▶ [Problem details]
Render the data from the line containing "Task: Click hop IP address 202.97.61.221" through the line containing "click(x=58, y=34)", inclusive, as a Markdown table with the columns Row and Line, where Row numbers each entry and Line holds its text. Skip blank lines.

○ ○ ○

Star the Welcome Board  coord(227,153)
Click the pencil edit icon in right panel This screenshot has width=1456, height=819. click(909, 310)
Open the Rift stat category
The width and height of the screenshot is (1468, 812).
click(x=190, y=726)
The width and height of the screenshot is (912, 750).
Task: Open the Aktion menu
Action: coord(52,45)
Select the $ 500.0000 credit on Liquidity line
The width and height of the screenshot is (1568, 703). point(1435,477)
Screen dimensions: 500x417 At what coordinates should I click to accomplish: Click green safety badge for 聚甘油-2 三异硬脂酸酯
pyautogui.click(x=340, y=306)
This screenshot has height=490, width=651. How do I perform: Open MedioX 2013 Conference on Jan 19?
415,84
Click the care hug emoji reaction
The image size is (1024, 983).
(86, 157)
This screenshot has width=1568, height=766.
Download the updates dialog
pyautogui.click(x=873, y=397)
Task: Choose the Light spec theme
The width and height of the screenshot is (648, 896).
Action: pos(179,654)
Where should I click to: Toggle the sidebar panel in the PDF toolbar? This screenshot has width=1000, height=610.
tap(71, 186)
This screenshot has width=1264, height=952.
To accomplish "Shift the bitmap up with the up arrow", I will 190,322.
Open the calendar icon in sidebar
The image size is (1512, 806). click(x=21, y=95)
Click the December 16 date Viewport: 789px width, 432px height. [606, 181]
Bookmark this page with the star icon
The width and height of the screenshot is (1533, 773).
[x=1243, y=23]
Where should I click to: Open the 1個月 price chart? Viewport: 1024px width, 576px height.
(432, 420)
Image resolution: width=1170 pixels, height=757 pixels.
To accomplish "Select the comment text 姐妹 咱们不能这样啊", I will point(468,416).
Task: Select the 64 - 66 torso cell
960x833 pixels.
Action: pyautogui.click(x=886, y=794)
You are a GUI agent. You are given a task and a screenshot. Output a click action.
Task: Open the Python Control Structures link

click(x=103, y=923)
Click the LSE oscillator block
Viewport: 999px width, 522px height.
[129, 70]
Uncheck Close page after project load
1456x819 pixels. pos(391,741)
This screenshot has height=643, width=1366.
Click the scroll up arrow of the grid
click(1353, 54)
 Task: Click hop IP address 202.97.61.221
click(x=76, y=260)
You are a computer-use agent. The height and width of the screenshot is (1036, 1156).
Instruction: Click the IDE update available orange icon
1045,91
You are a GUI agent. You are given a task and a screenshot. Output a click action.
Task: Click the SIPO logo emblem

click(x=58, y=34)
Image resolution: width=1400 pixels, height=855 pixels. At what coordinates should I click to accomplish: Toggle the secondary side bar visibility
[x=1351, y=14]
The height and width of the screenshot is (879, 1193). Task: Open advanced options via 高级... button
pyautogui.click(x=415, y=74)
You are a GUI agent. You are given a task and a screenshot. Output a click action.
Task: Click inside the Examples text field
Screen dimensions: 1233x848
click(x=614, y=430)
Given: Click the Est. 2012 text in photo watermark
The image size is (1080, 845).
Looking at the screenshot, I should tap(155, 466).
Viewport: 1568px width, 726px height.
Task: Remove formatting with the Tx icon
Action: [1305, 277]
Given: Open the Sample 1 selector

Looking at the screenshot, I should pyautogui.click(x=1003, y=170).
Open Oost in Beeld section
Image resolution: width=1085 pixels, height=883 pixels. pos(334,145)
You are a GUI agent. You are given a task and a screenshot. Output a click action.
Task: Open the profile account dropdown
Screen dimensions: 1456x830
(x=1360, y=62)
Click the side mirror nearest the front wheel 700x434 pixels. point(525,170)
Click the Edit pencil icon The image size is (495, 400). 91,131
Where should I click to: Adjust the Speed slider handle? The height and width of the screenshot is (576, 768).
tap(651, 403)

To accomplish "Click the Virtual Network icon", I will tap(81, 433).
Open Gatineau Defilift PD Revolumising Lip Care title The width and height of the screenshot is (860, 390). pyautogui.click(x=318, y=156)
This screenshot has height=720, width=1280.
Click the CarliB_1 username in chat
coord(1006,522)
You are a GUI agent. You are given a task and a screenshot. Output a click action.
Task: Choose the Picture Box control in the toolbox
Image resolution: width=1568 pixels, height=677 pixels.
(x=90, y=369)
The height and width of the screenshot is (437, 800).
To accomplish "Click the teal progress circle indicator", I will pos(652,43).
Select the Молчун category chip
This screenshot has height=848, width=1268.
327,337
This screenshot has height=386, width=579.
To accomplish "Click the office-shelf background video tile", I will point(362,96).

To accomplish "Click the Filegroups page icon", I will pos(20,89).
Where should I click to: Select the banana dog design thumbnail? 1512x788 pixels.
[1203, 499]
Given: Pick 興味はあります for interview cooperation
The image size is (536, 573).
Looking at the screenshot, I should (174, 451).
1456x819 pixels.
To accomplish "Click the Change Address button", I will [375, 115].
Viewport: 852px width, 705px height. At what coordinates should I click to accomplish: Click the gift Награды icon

○ ○ ○

▶ [Written response]
| Row | Line |
|---|---|
| 1 |  Task: Click hop IP address 202.97.61.221 |
| 2 | click(x=76, y=260) |
| 3 | You are a computer-use agent. The height and width of the screenshot is (1036, 1156). |
| 4 | Instruction: Click the IDE update available orange icon |
| 5 | 1045,91 |
| 6 | You are a GUI agent. You are given a task and a screenshot. Output a click action. |
| 7 | Task: Click the SIPO logo emblem |
| 8 | click(x=58, y=34) |